Exercise
From the line with "Task: Open CarSpeedFilter" through the line with "This screenshot has height=655, width=600.", repeat the entries verbatim, both end lines included, and add nothing.
*** Opening Input ***
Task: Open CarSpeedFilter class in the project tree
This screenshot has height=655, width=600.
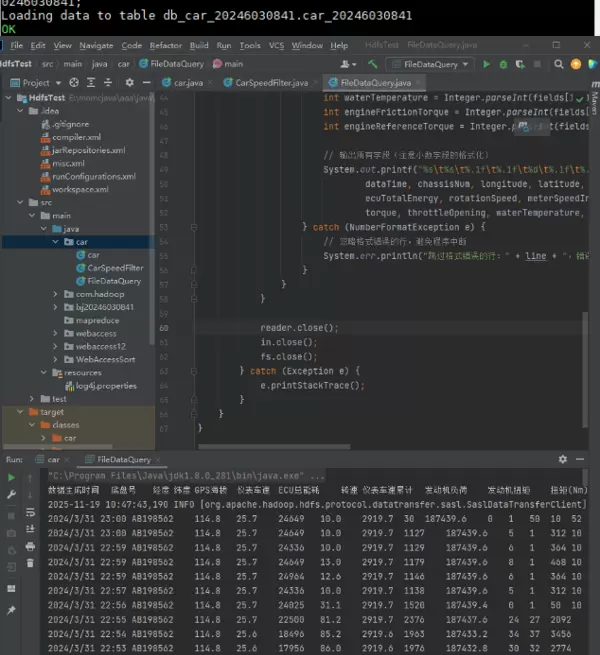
*** Closing Input ***
*** Opening Input ***
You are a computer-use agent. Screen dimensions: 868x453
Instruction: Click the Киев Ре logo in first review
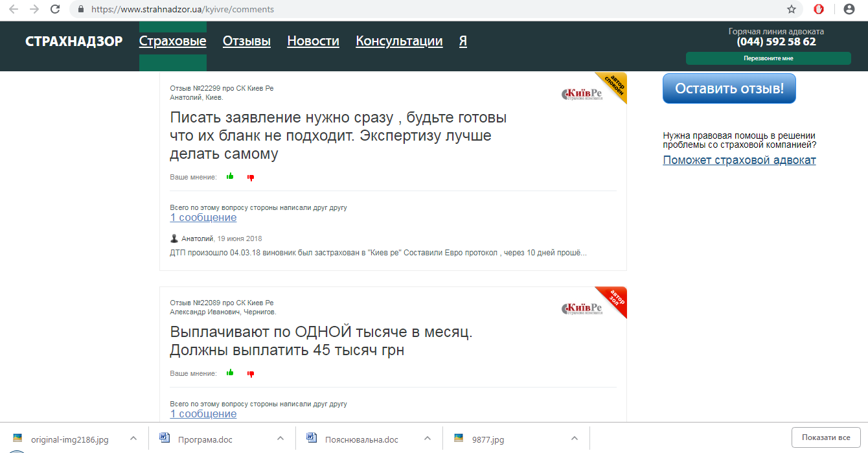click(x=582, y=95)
*** Closing Input ***
*** Opening Input ***
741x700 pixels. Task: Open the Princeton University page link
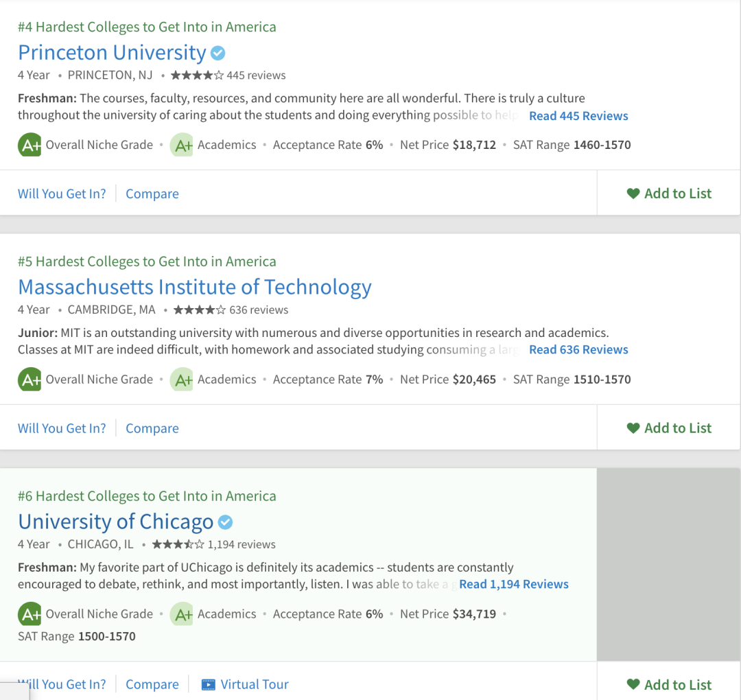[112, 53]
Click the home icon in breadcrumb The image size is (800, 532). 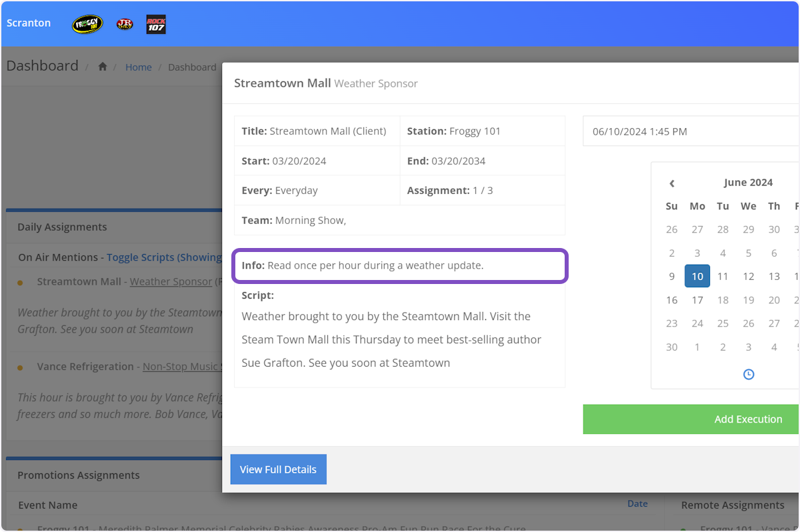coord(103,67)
*** Closing Input ***
Problem solution
Task: Open CarSpeedFilter class in the project tree
This screenshot has height=655, width=600.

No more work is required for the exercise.